Is that oil/alkyd or latex/acrylic?


----------



## NACE (May 16, 2008)

Aliphatic Acrylic Urethane Clear. 2 component, may attack alkyds but not acrylics, and no better UV and gloss retention. Gin clear, hard as a rock. Esentially what is the clear coat on a car finshing, or UV, gloss, and anti graffiti protection on bridges, tanks, block walls, and metal siding where graffiti is a problem. If spraying, a NIOSH mask is mandatory. Will work fine on aluminum.


----------



## ParagonVA (Feb 3, 2009)

slickshift said:


> Sikkens Door And Window by far
> Really though, you'll need some tint for UV protection, and that's the story
> Clears can only provide so much
> 
> ...


:thumbsup::thumbsup:. Sikkens is the bomb. I've used the Door and Window several times. It is expensive, but so worth it. You can tell the difference when it dries, it's so heavy and dries super even. The satin finish looks the best IMO


----------



## DeanV (Apr 18, 2007)

Do any of you worry that Sikken's might not be upto the task of handling the heat from the sun on metal? I used sikkens on my last 2 front doors. One was west facing with virtually no set back, so I used the colored sikkens for all coats to get the color they wanted and to max out UV protection. Not the best look, but hopefully great protection.
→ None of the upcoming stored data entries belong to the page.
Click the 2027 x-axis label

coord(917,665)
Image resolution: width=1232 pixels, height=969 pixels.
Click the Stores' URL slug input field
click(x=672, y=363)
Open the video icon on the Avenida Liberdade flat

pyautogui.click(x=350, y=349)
Is it really much different from a high quality spar in how it is made?


----------



## ParagonVA (Feb 3, 2009)

DeanV said:


> Do any of you worry that Sikken's might not be upto the task of handling the heat front the sun on metal? I used sikkens on my last 2 front doors. One was west facing with virtually no set back, so I used the colored sikkens for all coats to get the color they wanted and to max out UV protection. Not the best look, but hopefully great protection.
> 
> Is it really much different from a high quality spar in how it is made?


Not really sure as to the compostion of the stuff, but it smells so much stronger than other clears. And I swear, the stinkier the product, the better I've found it to perform.:huh: No but really, when the Sikkens dries, it seems to be less tacky much earlier than other products. So you can shut a front door after 4-6 hours or so, and come back the next day and have minimal stickage. I don't know how they get past the new VOC laws, 'cause they must put some ingredients in there that other companies don't.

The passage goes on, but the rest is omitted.